If Anthropic doesn’t give in, the Pentagon plans declare the company a “supply chain risk,” making it harder for Anthropic to sign deals with military contractors, Axios reported. The Pentagon may also invoke the Defense Production Act to force the company to change its model to fit the military’s needs, Hegseth told Anthropic CEO Dario Amodei in a meeting Tuesday, sources told the outlet.
As Choo and Markianos write in their (excellent) “Following” section of Platformer, the Defense Department wants an un-neutered version of Claude to use without restriction, without any guardrails. Anthropic is the only major artificial intelligence lab that does not provide the military with access to unrestrained models for “lawful” military activity — OpenAI and xAI, Elon Musk’s company, both provide the government with versions that will not refuse requests. If a normal user asks ChatGPT to help plan a military attack, the model will obviously refuse, as it is against the company’s terms of use, but OpenAI makes a version exclusively for the military. The problem is that no other model comes close to Claude for military use, according to the Defense Department, and Hegseth wants unrestrained access to it.
This clashes with Anthropic’s modus operandi: building safe models more prone to refusals and “alignment,” a term the industry uses to mean that the model works in humans’ best interests. These ideals clash with the Trump administration’s, which wishes to deploy the military against American citizens and shoot them in broad daylight, amid many other heinous crimes against humanity. If Claude were asked to assist with any of these operations, it would refuse, aligned with the “Claude Constitution.” Anthropic is obsessive about feeding Claude morals to the point where the company treats the model as if it were a human child, teaching it good and bad in the hopes that it might carry those teachings on in conversations with users. Anthropic models are notoriously good and safe.
The Trump administration isn’t about to back down to a left-leaning AI company, however, because authoritarianism doesn’t abide by rules or exceptions. So, in keeping with the regime’s approach toward regulation, it wants to force Anthropic to give it an immoral version of Claude through the Defense Production Act, a law passed during the Korean War. The law’s third provision states that it “authorizes the President to control the civilian economy so that scarce and critical materials necessary to the national defense effort are available for defense needs.” If the president, under the advice of his defense secretary, were to invoke this law, the administration would entirely assume control over Claude’s development.
The law is very clear that it authorizes the government to take control of the civilian economy as long as it deems such control necessary. It does not draw a distinction between civilian and military products, i.e., this law would allow the Defense Department to control all of Claude’s development, including the civilian models.

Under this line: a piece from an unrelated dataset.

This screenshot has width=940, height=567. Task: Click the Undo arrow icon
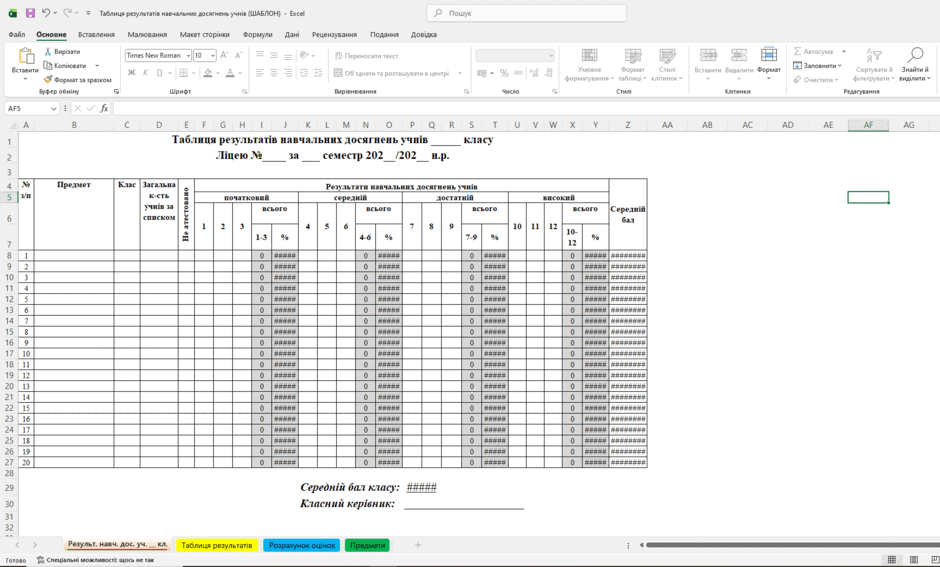(46, 13)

Of course Anthropic would sue the administration if this were to happen, but that’s irrelevant. The regime wants control over a civilian company because it did not bow to its requests, nay, demands. And it is using the military — which is not engaged in any armed conflict — as a pretext to control some of the most powerful technology in American history, a technology used to build software at the world’s largest corporations. This is authoritarianism.
I sincerely applaud Anthropic for adhering to its moral compass, even if it may bring untoward consequences. This is a class act, heroic example of the united opposition Silicon Valley must bring to Washington. It’s too bad OpenAI, whose president was the single largest donor to the Trump campaign, lacks these morals.